Berlin ist eine grüne Stadt, rund 82 Straßenbäume stehen im Durchschnitt auf jedem Straßenkilometer – insgesamt über 438.000 Bäume.
Die vielen Bäume in Vorgärten, Kleingärten, auf privaten Grundstücken und begrünten Höfen sind dabei nicht mitgezählt. Doch ihre Zahl schwindet – besonders in Pankow.
Bedingt durch Straßensanierungen, Baumaßnahmen und durch eine extensive Genehmigungspraxis verschwinden in Pankow mehr Bäume von der Bildfläche, als nachgepflanzt werden.
Warum das so ist, ist vielen Bürgerinnen und Bürgen ein Rätsel – denn eigentlich wird doch Pankow von einem „grünen Stadtrat“ regiert: „Jens-Holger „Baum-ab“ Kirchner“, wie es jüngst ein Naturschützer scherzhaft monierte.
Doch ganz so einfach ist es nicht: in der Broschüre „Baumschutz in Berlin“, die gemeinsam vom Naturschutzbund Deutschland und der Stiftung Naturschutz Berlin herausgegeben wird, wird aufgezeigt, wie kompliziert die gesetzliche Lage mit Baumschutzverordnung, dem Naturschutz und der konkurrierenden „Verkehrssicherungspflicht“ aussieht:
„Die Verkehrssicherung ist im BGB § 823 – Schadensersatzpflicht – verankert und steht über anderen Rechten, also auch über dem Naturschutz. Im Konfliktfall hat der Baum deshalb erfahrungsgemäß nur selten eine Chance.“
Übrigens: ab dem 1. März gilt der Naturschutz:
„Nach dem Berliner Naturschutzgesetz (NatSchG-Bln) ist es verboten, „Bäume, Gebüsch, Ufervegetation oder ähnlichen Bewuchs in der Zeit vom 1.März bis 30. September abzuschneiden, zu fällen, zu roden oder auf andere Weise zu beseitigen“. Das gilt auch für Privatgärten und dient vor allem dem Schutz brütender Vögel und anderer Tiere“.
Pankower Baumspenden-Kampagne wenig erfolgreich
Die vom Bezirk Pankow ausgerufene Spendenkampagne für 2014 war ein Flop. Statt erhofften 100 Bäumen wurden ganze 5 Bäume neu gespendet und gepflanzt.
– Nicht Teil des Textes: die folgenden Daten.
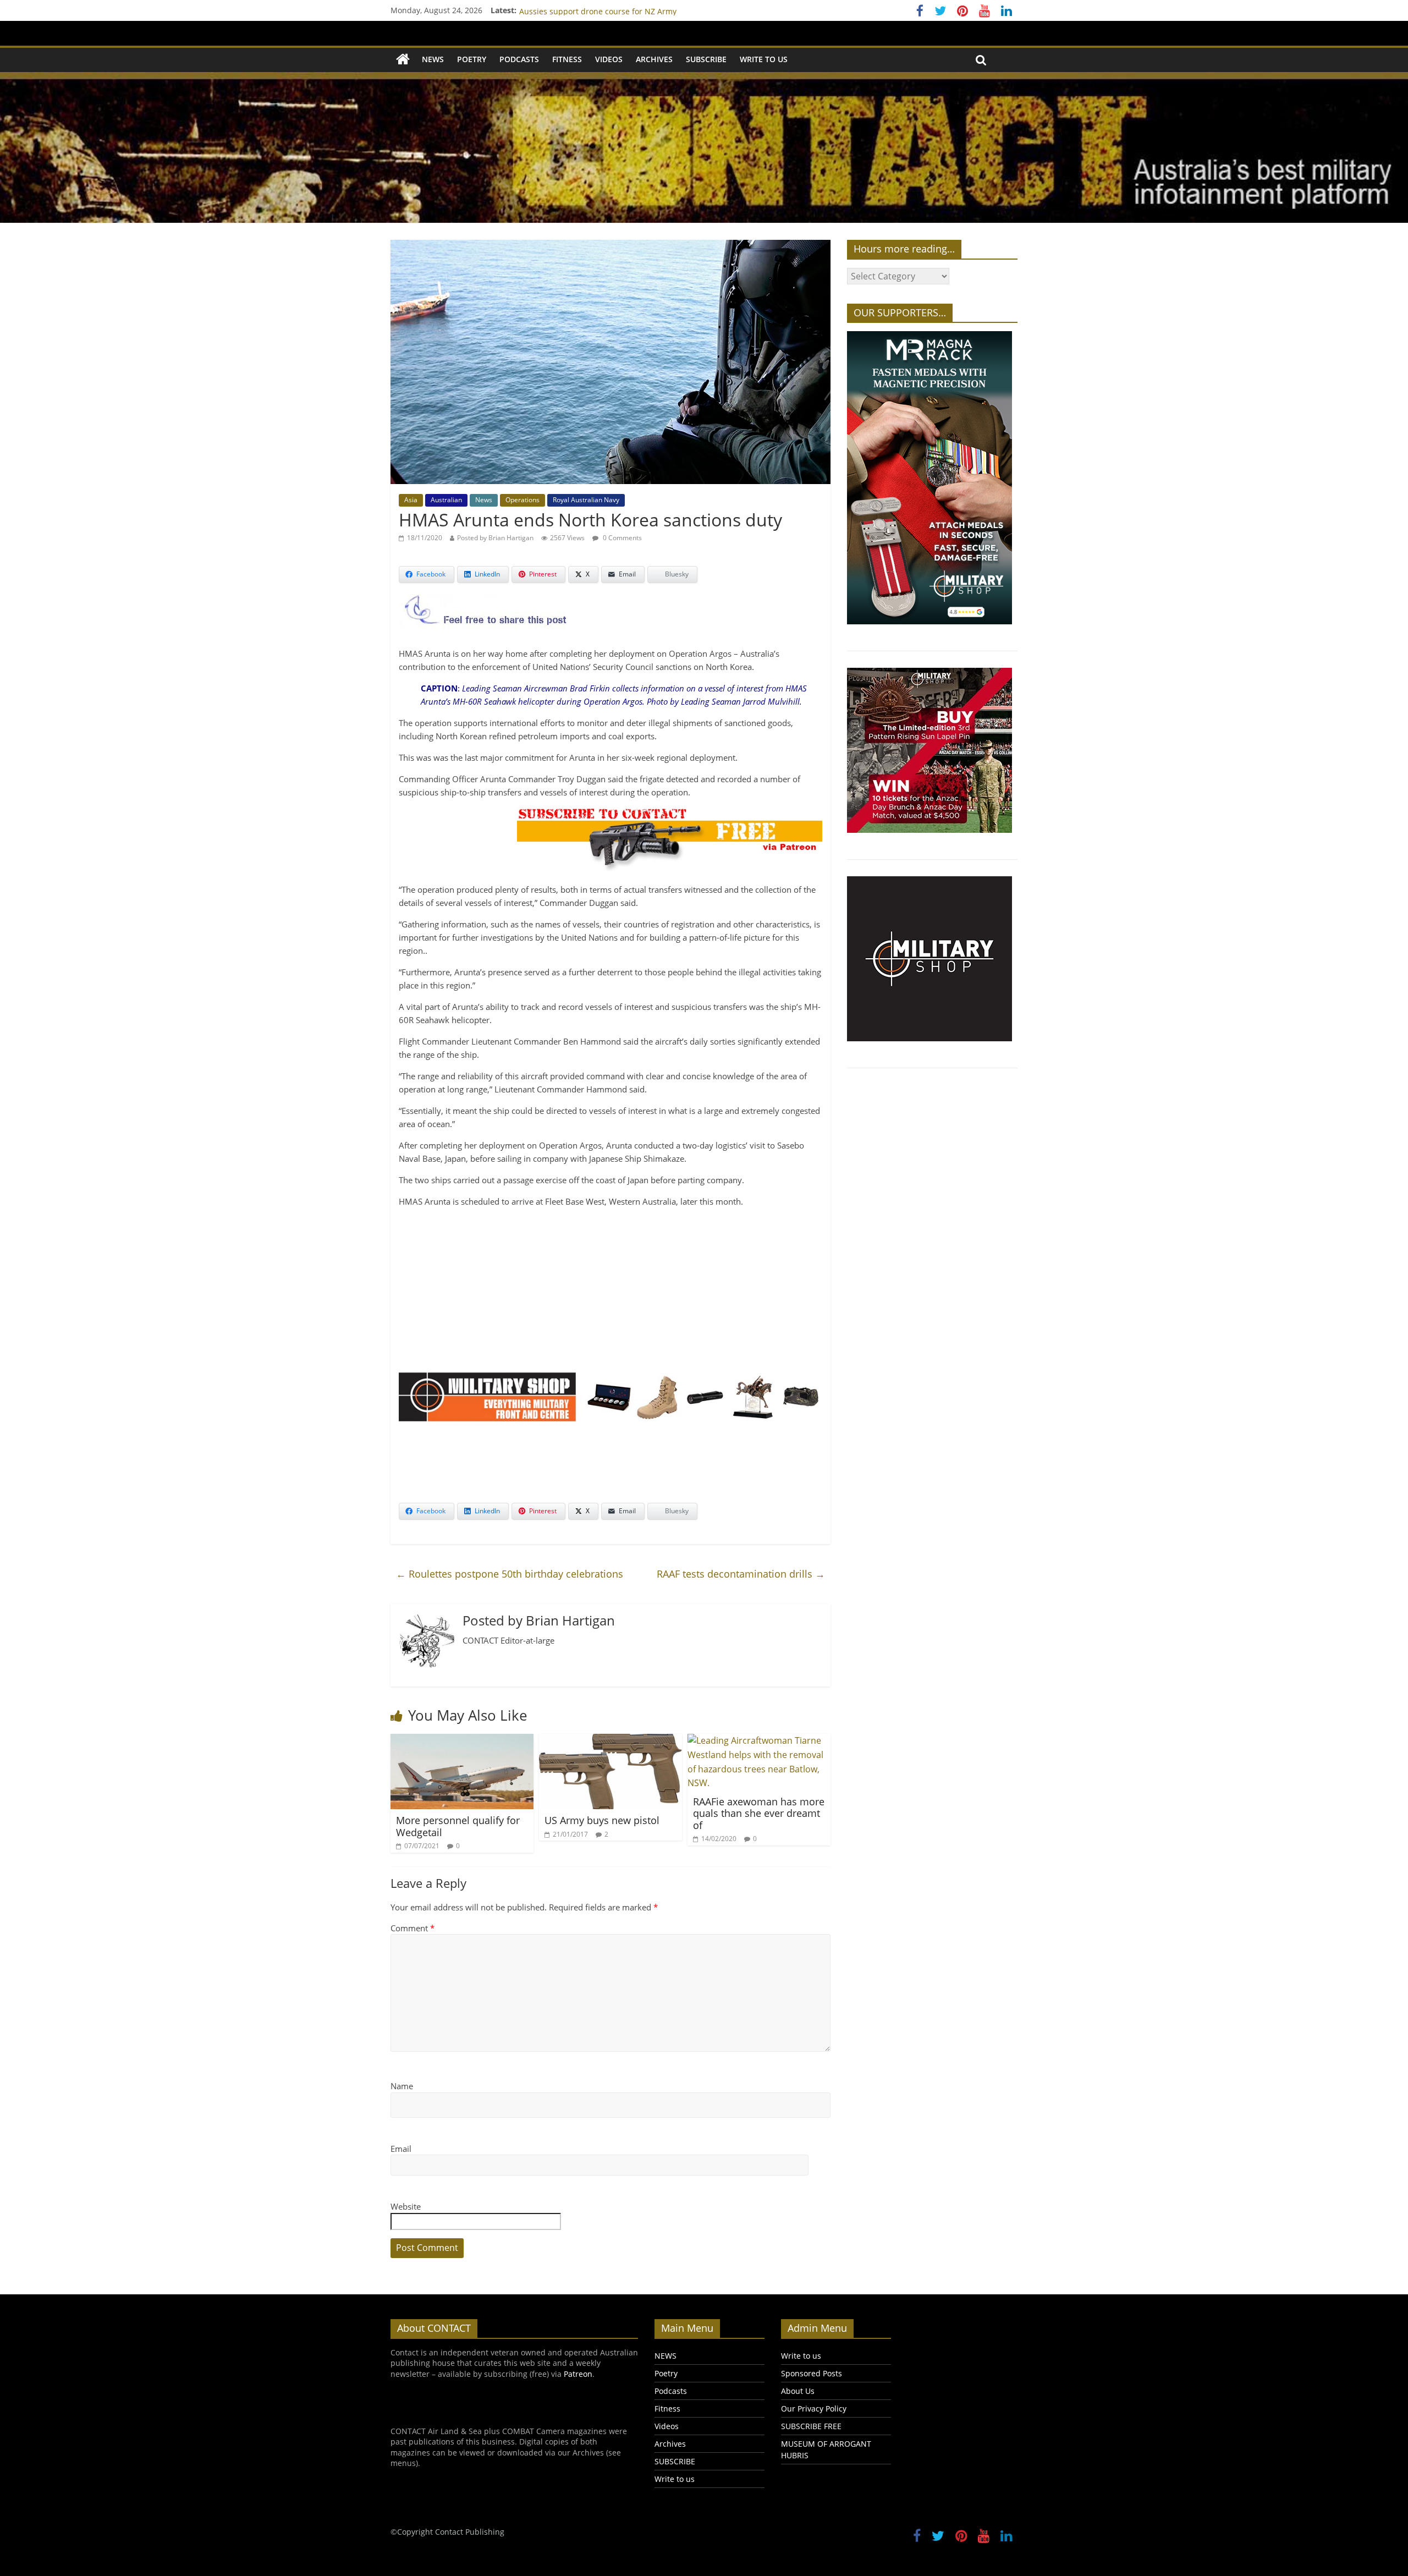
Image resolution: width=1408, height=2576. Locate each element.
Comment (413, 1928)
Neupflanzungen wurden deshalb vor allem als Ersatzpflanzungen bei laufenden Straßenbaumaßnahmen durchgeführt. Allerdings sind die Baumpflanzungen auf privaten Grundstücken und Neubaugrundstücken dabei nicht mitgezählt.
Wer stellt eigentlich die Fällgenehmigungen aus?
Der Baumschutz ist übrigens ein Regelungsbereich, der in Pankow zwei verschiedenen Zuständigkeiten unterliegt: steht ein Baum auf einem Privatgrundstück, so ist das Umwelt- und Naturschutzamt unter Bezirksstadtrat Dr. Torsten Kühne (CDU) zuständig. Auf öffentlichen Straßenland ist dagegen das Straßen- und Grünflächenamt zuständig.
Eine Bilanz der Baumfällungen und Neuanpflanzungen müßte daher auch beide Zuständigkeiten im Bezirk betrachten, denn im Zuge der Fällgenehmigungen und Baugenehmigungen werden auch Ersatzpflanzungen auf privaten Grundstücken angeordnet.
Die Verteilung der Zuständigkeiten auf zwei verschiedene Stadträte ist eine Pankower Besonderheit. Eine Konzentration der Zuständigkeiten könnte sicher Reibungsverluste ersparen, denn wenn ein Baum an einer privaten Gehwegüberfahrt steht, reichen dessen Wurzel in das öffentliche Straßenland hinein – oder umgekehrt.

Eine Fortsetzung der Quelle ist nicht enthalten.